*Exercise*
Copy the lines below word for word, the stretch from the line containing "At what coordinates" through the line containing "(x=26, y=84)".

*Records from a dataset*
****

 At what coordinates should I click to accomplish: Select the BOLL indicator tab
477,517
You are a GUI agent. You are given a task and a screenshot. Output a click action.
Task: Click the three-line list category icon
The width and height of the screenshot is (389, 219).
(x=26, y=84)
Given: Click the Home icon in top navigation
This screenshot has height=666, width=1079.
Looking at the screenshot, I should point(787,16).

****

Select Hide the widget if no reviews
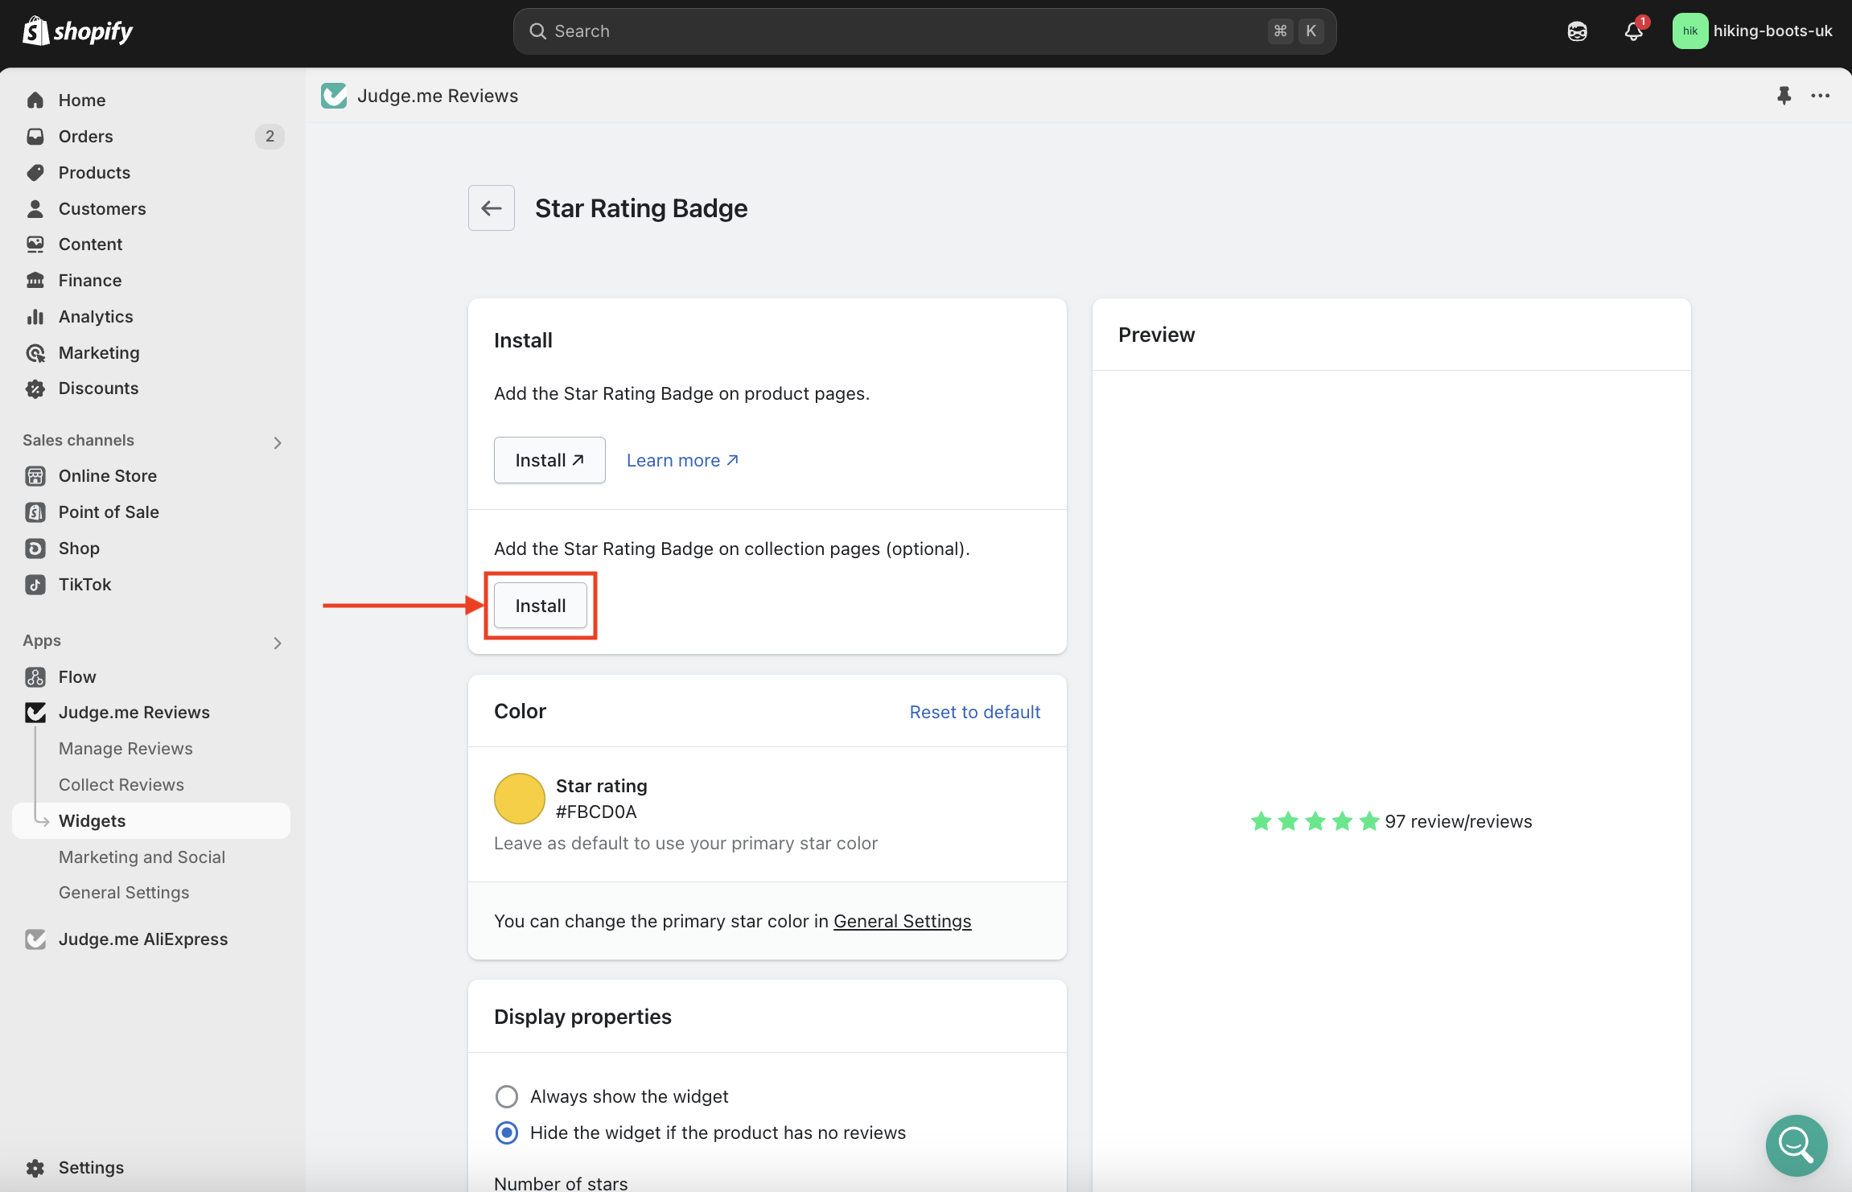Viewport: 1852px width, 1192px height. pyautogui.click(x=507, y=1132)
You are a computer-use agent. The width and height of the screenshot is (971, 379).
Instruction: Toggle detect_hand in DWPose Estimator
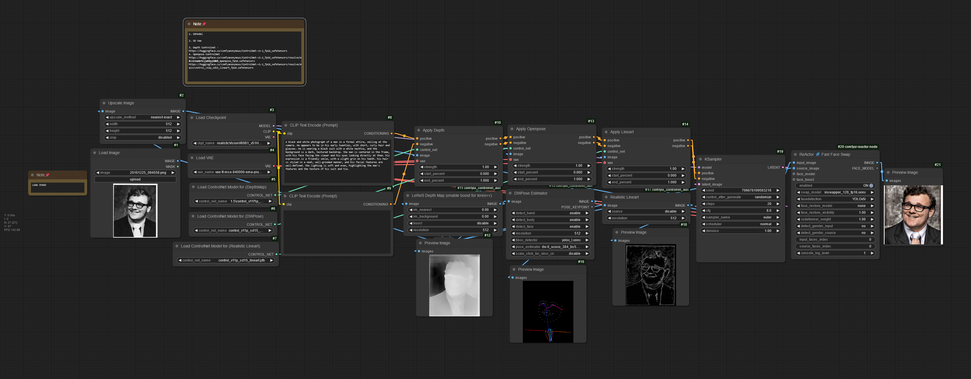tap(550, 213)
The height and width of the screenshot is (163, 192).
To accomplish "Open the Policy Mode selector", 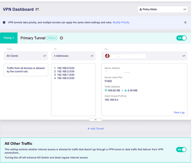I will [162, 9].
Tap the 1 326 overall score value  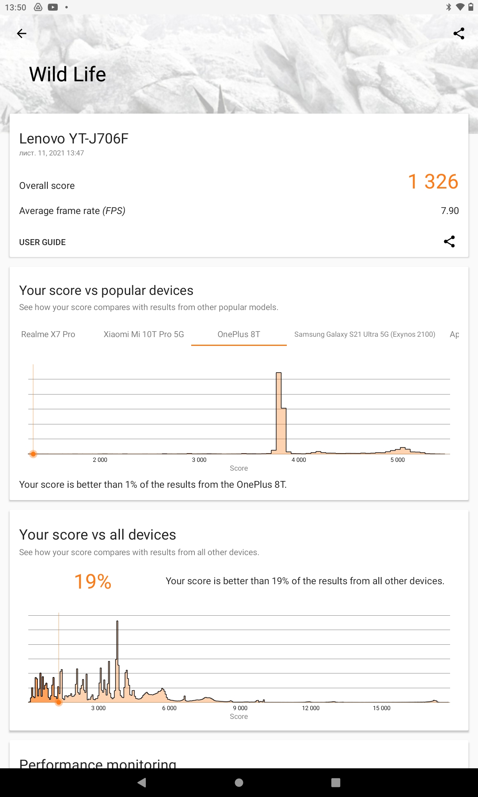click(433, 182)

****

*Output*
 At what coordinates should I click to accomplish: Select the BOLL indicator tab
477,517
You are a GUI agent. You are given a task and a screenshot. Output a click action.
Task: Click the three-line list category icon
The width and height of the screenshot is (389, 219).
(x=26, y=84)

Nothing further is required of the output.